The epidemiological determinants, including the modes of transmission, are quite different depending on the studied population and the level of endemicity. In highly endemic areas, HHV-8 infection is mainly acquired during childhood and is very probably transmitted during mother-to-child contacts and between young siblings [21, 22] (Fig. 2). Indeed, in endemic population of African origin, studies have demonstrated a high level of familial aggregation, with strong evidence for transmission between children of the same family (especially in siblings with an age difference of less than 5 years) and from mother to child [22, 24]. It is also worth to note that in central, and mostly in East Africa, endemic KS can also occur in children [1, 2]. Interestingly, HHV-8 infection can be unevenly distributed from one region to another, suggesting nonuniform specificities in transmission modes [25].

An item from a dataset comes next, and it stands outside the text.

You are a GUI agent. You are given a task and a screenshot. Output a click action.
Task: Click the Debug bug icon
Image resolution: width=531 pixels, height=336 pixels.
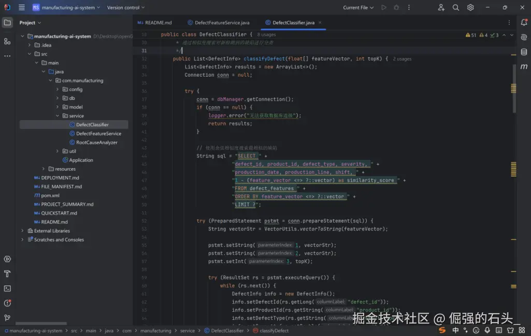pyautogui.click(x=396, y=8)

In endemic areas, as rural general populations of Central and East Africa, adult HHV-8 prevalence is generally similar in men and women and increases slightly with age. In such populations, nonsexual transmission of HHV-8 is considered as the major mode of viral acquisition. However, little remains known about HHV-8 spread in adult African population. This feature appears to greatly differ to that of industrialized/occidental countries where most of the infection seems to be acquired after adolescence, especially in high-risk groups. Indeed, it is clear that in MSM, HHV-8 is associated with sexual risk factors, such as number or partners and history of sexual transmitted disease [26]. In both high endemic areas, as Central Africa, and in high-risk population, as MSM, saliva is considered as the main vector of HHV-8 infection [27]. Transmission via blood transfusion seems rare, while transmission via solid organ donation has been clearly documented (for review on the different modes of transmission, see [9, 23, 28–30]).

As demonstrated for Epstein-Bar virus, some studies have suggested that HHV-8 prevalence may also be related to the socioeconomic level of the studied populations. In highly endemic areas of East Africa, HHV-8 infection is associated to factors such as low socioeconomic level, common living standard, water supply, and promiscuity [31]. Furthermore, few studies, conducted in another environment, show that populations that kept a traditional way of life show high prevalence for HHV-8. However, these data remain yet scarce, and other studies are necessary to appreciate the different items (environmental cofactors, specificities in ways of life influencing transmission modes, or even genetic features), which can lead to the apparent HHV-8 seroprevalence differences observed in different populations, especially in Africa.

Molecular epidemiology studies on HHV-8 have mainly focused on the variable K1 region (ORF-K1), a region encoding a membrane protein-expressed during the early lytic phase of the viral cycle [32]. This has led to the identification of five main viral subtypes (A, B, C, D, E) that exhibit a geographical clustering. There is a 15–30 % amino acid difference overall among those subtypes and a 30–60 % amino acid difference within two K1 highly variable regions VR1 and VR2, which encode the areas usually targeted by the immune system on the K1 protein [32]. Subgroup A1–4 and subtype C are predominant among populations of European descent but also in North Africa, in the Mediterranean Basin, and in some regions of Asia. Subgroup B1–4 and clade A5 are predominant in sub-Saharan Africa. The reported subtype D sequences have been described in Southeast Asia (Japan, Taiwan) and in the Pacific (Australia, New Zealand, Wallis, Vanuatu), while subtype E is restricted to the Amerindian populations. Thus, HHV-8 appears to be a very ancient virus infecting the human population [13, 32, 33]. Its genetic variability can be used as a molecular mean to better understand population migrations. HHV-8 has several distinct simian counterparts that have been characterized both in nonhuman primates from the Old World (gorillas, chimpanzees, and macaques) and the New World (squirrel monkeys, marmosets, and tamarins) [34].

HHV-8 has been associated with other tumors such as primary effusion lymphoma (PEL) [35], most multicentric Castleman diseases (MCD) [36], and other rare associated lymphomas.